* BRIEF *
Wherever a line in the data holds the word "size", pull that line out.

Stored data entries:
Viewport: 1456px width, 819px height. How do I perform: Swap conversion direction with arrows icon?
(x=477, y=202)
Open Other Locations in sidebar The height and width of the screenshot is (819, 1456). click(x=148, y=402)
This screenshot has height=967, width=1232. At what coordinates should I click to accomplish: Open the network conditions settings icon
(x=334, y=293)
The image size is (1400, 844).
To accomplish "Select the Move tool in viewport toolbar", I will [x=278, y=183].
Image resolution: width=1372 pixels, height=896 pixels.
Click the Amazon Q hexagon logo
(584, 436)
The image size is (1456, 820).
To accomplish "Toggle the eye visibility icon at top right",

* ANSWER *
The image size is (1400, 844).
The image size is (1456, 820).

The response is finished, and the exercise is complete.